Set down every entry once more, character for character.
───── INFORMATION SUPPLIED ─────
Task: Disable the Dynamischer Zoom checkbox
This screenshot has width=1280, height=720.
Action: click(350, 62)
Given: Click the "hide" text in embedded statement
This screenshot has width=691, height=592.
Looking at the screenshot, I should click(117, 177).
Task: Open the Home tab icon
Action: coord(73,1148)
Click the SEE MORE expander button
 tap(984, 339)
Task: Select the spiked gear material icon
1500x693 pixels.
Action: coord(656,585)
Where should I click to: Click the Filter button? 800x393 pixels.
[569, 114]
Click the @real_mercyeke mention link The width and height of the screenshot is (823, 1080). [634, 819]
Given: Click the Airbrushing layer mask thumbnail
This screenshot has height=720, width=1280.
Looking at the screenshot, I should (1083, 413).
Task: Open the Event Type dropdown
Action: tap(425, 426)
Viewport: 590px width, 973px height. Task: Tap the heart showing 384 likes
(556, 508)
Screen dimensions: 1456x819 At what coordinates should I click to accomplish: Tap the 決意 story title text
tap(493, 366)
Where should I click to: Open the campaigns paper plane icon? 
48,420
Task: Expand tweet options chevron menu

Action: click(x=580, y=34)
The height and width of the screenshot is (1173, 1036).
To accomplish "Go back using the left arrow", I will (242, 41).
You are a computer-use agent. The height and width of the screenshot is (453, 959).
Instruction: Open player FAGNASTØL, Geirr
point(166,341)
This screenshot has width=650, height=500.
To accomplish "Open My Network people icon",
─────
__SOLUTION TO THIS TASK__:
Task: Disable the Dynamischer Zoom checkbox
This screenshot has width=1280, height=720.
Action: click(350, 62)
Given: Click the "hide" text in embedded statement
This screenshot has width=691, height=592.
Looking at the screenshot, I should click(117, 177).
Task: Open the Home tab icon
Action: coord(73,1148)
Click the SEE MORE expander button
 tap(984, 339)
Task: Select the spiked gear material icon
1500x693 pixels.
Action: coord(656,585)
Where should I click to: Click the Filter button? 800x393 pixels.
[569, 114]
Click the @real_mercyeke mention link The width and height of the screenshot is (823, 1080). [634, 819]
Given: Click the Airbrushing layer mask thumbnail
This screenshot has height=720, width=1280.
Looking at the screenshot, I should (1083, 413).
Task: Open the Event Type dropdown
Action: tap(425, 426)
Viewport: 590px width, 973px height. Task: Tap the heart showing 384 likes
(556, 508)
Screen dimensions: 1456x819 At what coordinates should I click to accomplish: Tap the 決意 story title text
tap(493, 366)
Where should I click to: Open the campaigns paper plane icon? 
48,420
Task: Expand tweet options chevron menu

Action: click(x=580, y=34)
The height and width of the screenshot is (1173, 1036).
To accomplish "Go back using the left arrow", I will (242, 41).
You are a computer-use agent. The height and width of the screenshot is (453, 959).
Instruction: Open player FAGNASTØL, Geirr
point(166,341)
This screenshot has width=650, height=500.
To accomplish "Open My Network people icon",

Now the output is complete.